PROBLEM: Lines containing the word "with" are the ones to copy from the records below.

[Stored items]
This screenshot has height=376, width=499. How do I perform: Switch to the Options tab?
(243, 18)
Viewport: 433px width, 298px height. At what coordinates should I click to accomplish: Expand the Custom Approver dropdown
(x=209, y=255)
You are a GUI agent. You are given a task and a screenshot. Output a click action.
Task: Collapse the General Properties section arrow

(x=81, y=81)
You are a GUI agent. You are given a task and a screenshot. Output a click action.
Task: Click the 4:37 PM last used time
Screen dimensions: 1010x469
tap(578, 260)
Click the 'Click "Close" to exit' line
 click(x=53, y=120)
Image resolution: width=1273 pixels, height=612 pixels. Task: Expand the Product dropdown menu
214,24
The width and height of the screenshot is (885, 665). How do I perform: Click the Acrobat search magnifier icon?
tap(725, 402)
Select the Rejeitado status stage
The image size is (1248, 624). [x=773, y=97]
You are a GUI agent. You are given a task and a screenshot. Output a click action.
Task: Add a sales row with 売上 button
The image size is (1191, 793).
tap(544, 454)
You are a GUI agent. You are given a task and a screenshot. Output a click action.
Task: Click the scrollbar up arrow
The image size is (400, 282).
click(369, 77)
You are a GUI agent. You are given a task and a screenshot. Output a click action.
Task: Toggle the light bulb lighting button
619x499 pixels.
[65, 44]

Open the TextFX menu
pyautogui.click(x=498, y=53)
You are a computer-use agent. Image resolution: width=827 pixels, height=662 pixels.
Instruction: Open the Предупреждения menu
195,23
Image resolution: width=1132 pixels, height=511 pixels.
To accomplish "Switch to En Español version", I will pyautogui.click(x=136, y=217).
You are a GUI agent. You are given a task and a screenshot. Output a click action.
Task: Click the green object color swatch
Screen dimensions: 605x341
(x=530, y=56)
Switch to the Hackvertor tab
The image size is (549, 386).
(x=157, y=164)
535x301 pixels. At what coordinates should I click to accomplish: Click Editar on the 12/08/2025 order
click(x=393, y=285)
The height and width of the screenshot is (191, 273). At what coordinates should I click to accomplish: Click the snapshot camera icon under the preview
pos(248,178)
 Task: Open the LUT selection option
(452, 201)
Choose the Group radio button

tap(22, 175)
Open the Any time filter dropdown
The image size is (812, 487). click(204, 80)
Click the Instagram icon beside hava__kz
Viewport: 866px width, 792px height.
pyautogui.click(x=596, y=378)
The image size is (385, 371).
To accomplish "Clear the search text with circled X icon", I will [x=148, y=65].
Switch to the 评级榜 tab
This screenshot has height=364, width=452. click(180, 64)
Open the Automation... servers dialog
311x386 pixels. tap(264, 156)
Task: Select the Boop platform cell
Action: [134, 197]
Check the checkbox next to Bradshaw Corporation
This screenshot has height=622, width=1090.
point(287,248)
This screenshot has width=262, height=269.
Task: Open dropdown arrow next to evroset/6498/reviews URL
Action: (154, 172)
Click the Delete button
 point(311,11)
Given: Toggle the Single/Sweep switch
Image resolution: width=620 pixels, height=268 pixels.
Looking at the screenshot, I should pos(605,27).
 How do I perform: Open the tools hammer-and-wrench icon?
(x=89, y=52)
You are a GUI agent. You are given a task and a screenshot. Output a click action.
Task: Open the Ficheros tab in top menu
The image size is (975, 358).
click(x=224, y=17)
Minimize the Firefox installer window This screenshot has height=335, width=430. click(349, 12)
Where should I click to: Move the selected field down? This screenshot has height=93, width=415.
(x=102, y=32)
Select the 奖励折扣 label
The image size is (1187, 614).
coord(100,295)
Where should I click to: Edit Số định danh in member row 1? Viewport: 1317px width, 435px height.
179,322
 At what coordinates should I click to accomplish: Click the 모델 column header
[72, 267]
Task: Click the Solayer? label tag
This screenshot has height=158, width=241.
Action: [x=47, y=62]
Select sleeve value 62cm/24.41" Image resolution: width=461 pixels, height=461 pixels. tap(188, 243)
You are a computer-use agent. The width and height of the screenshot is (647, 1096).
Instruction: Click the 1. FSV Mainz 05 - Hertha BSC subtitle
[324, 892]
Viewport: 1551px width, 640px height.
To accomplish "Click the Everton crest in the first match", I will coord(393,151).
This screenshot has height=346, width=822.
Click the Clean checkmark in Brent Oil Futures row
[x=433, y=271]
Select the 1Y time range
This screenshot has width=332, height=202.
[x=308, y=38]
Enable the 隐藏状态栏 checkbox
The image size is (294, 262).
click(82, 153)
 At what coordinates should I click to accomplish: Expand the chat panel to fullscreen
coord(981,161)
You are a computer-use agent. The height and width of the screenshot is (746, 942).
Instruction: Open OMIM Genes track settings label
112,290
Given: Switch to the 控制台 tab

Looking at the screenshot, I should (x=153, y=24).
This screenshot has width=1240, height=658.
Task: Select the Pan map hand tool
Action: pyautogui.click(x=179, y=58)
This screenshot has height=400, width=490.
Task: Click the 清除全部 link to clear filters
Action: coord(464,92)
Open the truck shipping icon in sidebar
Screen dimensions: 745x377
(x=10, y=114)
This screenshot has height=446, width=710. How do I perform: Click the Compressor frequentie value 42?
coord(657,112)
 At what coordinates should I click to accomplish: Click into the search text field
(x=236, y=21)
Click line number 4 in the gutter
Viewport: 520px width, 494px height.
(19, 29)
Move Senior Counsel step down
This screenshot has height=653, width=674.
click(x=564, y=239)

SOLUTION FOR THIS PROBLEM:
Task: Add a sales row with 売上 button
To accomplish "Clear the search text with circled X icon", I will [x=148, y=65].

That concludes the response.